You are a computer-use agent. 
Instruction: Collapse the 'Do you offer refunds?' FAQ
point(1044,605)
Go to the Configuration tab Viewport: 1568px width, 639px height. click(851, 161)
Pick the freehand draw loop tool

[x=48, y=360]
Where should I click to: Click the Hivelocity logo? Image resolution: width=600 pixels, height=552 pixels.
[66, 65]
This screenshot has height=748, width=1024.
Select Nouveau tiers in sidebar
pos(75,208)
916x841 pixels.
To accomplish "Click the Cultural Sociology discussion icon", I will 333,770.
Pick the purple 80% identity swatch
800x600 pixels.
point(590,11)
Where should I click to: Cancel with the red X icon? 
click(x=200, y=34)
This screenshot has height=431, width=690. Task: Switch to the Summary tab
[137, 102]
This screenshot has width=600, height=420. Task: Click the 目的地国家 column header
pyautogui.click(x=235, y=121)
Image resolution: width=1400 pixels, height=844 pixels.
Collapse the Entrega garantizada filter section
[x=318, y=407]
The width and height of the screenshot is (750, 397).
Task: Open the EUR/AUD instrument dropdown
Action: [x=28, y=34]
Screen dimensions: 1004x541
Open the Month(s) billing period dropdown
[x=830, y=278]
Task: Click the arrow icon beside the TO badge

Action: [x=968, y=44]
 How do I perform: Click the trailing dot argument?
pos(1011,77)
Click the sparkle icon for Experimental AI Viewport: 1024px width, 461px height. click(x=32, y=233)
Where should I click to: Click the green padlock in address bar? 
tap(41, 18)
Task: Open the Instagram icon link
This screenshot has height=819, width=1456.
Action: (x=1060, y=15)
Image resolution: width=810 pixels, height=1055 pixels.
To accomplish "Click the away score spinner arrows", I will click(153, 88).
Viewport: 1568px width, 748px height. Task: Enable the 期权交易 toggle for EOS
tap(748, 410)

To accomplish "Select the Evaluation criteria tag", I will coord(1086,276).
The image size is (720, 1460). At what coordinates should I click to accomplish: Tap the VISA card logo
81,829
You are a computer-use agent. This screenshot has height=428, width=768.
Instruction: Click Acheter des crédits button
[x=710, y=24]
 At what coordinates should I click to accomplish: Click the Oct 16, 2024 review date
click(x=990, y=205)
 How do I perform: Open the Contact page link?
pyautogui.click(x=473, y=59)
◆ ◆ ◆
** THE PROBLEM **
Transcribe the whole listing above line for line, with every character unchanged.

** WRITTEN ANSWER **
You are a computer-use agent. 
Instruction: Collapse the 'Do you offer refunds?' FAQ
point(1044,605)
Go to the Configuration tab Viewport: 1568px width, 639px height. click(851, 161)
Pick the freehand draw loop tool

[x=48, y=360]
Where should I click to: Click the Hivelocity logo? Image resolution: width=600 pixels, height=552 pixels.
[66, 65]
This screenshot has height=748, width=1024.
Select Nouveau tiers in sidebar
pos(75,208)
916x841 pixels.
To accomplish "Click the Cultural Sociology discussion icon", I will 333,770.
Pick the purple 80% identity swatch
800x600 pixels.
point(590,11)
Where should I click to: Cancel with the red X icon? 
click(x=200, y=34)
This screenshot has height=431, width=690. Task: Switch to the Summary tab
[137, 102]
This screenshot has width=600, height=420. Task: Click the 目的地国家 column header
pyautogui.click(x=235, y=121)
Image resolution: width=1400 pixels, height=844 pixels.
Collapse the Entrega garantizada filter section
[x=318, y=407]
The width and height of the screenshot is (750, 397).
Task: Open the EUR/AUD instrument dropdown
Action: [x=28, y=34]
Screen dimensions: 1004x541
Open the Month(s) billing period dropdown
[x=830, y=278]
Task: Click the arrow icon beside the TO badge

Action: [x=968, y=44]
 How do I perform: Click the trailing dot argument?
pos(1011,77)
Click the sparkle icon for Experimental AI Viewport: 1024px width, 461px height. click(x=32, y=233)
Where should I click to: Click the green padlock in address bar? 
tap(41, 18)
Task: Open the Instagram icon link
This screenshot has height=819, width=1456.
Action: (x=1060, y=15)
Image resolution: width=810 pixels, height=1055 pixels.
To accomplish "Click the away score spinner arrows", I will click(153, 88).
Viewport: 1568px width, 748px height. Task: Enable the 期权交易 toggle for EOS
tap(748, 410)

To accomplish "Select the Evaluation criteria tag", I will coord(1086,276).
The image size is (720, 1460). At what coordinates should I click to accomplish: Tap the VISA card logo
81,829
You are a computer-use agent. This screenshot has height=428, width=768.
Instruction: Click Acheter des crédits button
[x=710, y=24]
 At what coordinates should I click to accomplish: Click the Oct 16, 2024 review date
click(x=990, y=205)
 How do I perform: Open the Contact page link?
pyautogui.click(x=473, y=59)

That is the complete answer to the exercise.